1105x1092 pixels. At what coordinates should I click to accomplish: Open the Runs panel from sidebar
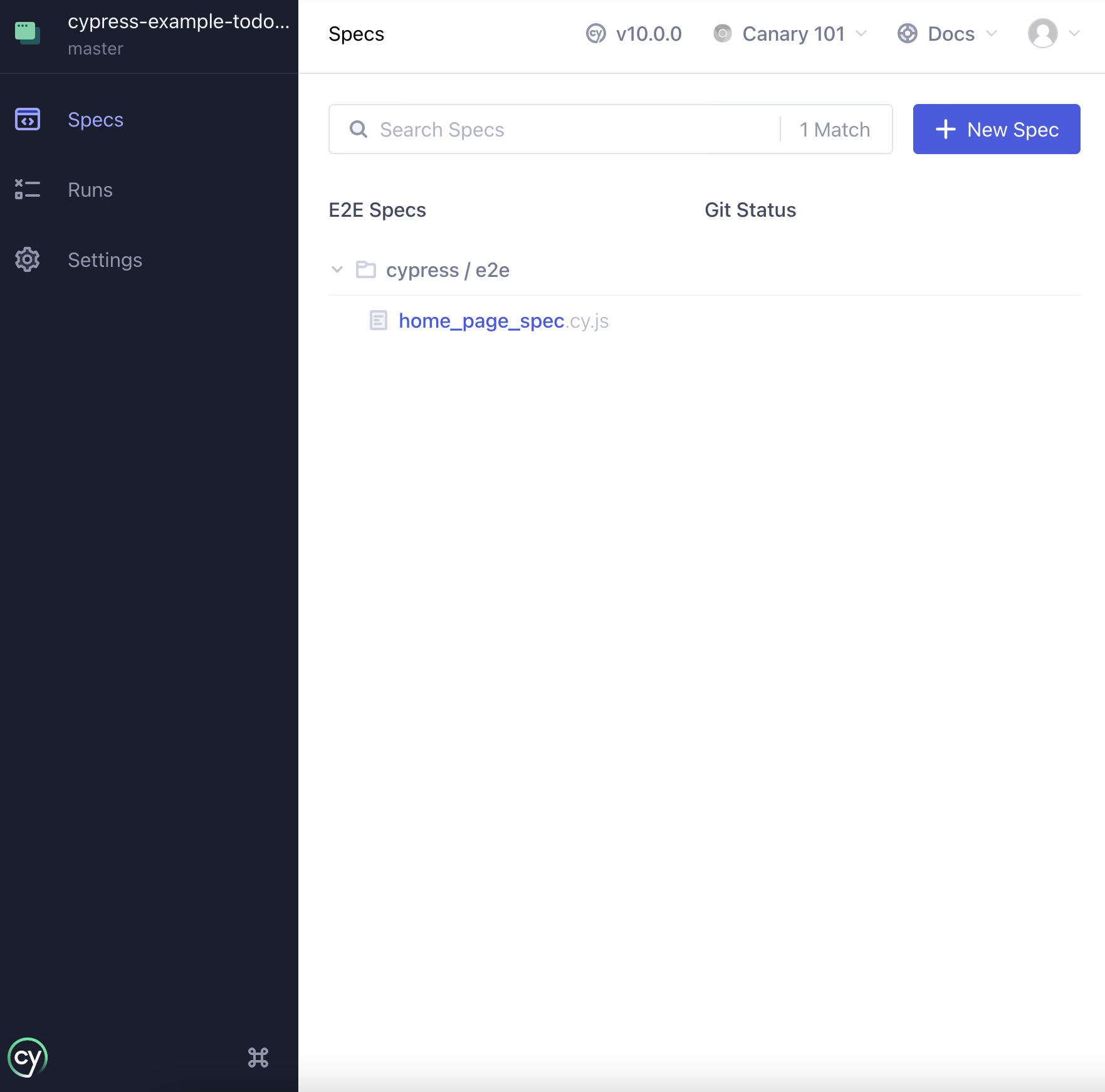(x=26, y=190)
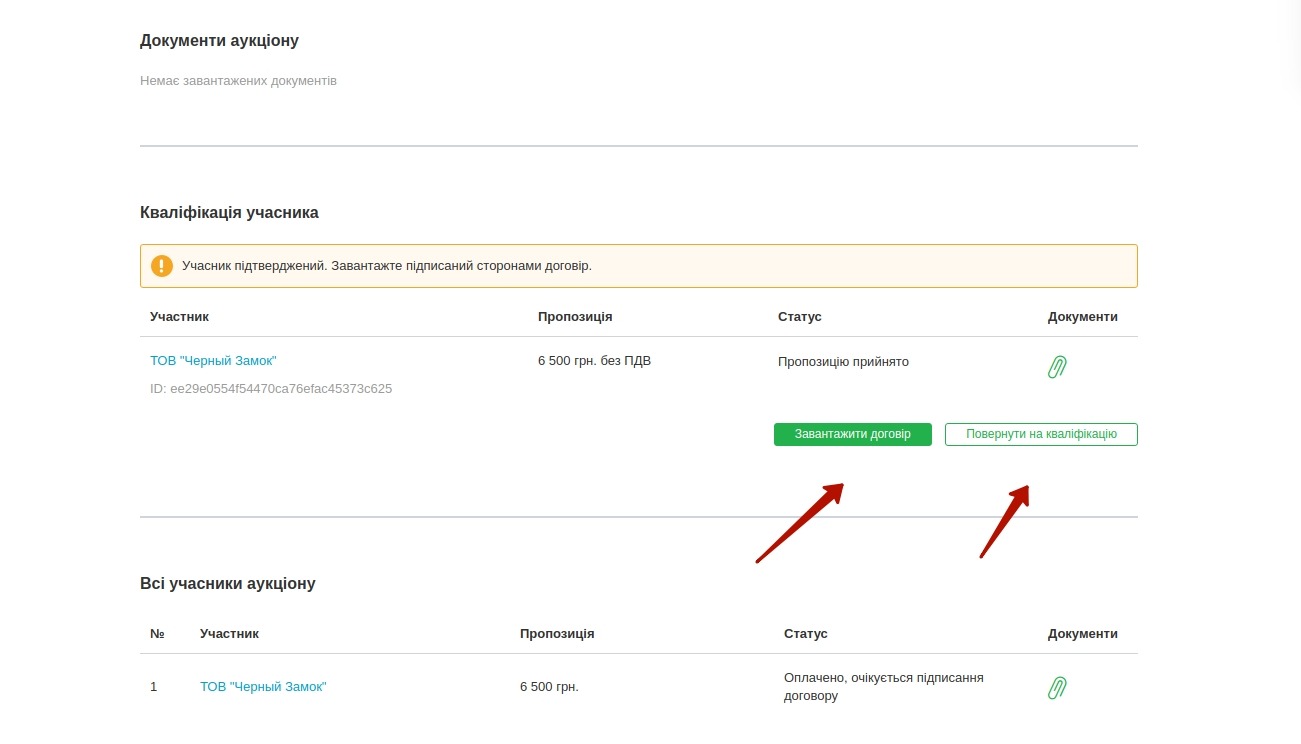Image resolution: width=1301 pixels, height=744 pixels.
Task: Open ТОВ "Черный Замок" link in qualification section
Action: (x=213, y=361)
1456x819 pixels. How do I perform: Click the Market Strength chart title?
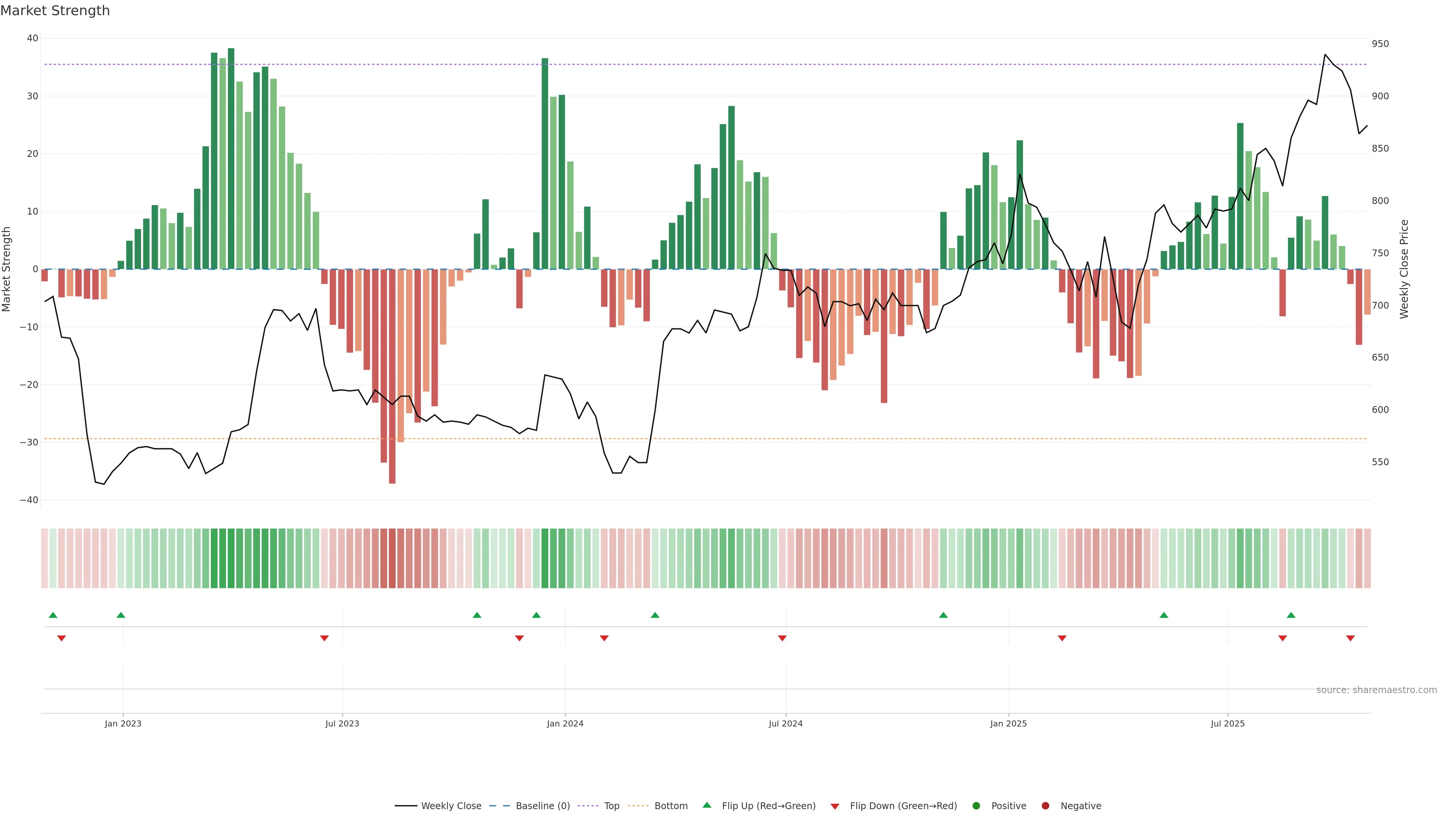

WORK TO BE COMPLETED >>
Give every line of the records above as a JSON list of strings, one string per line, skipping blank lines and leaving the pictures out.

ANSWER TO THIS EXERCISE >>
[
  "1105x1092 pixels. At what coordinates should I click to accomplish: Open the Runs panel from sidebar",
  "(x=26, y=190)",
  "Image resolution: width=1301 pixels, height=744 pixels.",
  "Task: Open ТОВ \"Черный Замок\" link in qualification section",
  "Action: (x=213, y=361)",
  "1456x819 pixels. How do I perform: Click the Market Strength chart title?"
]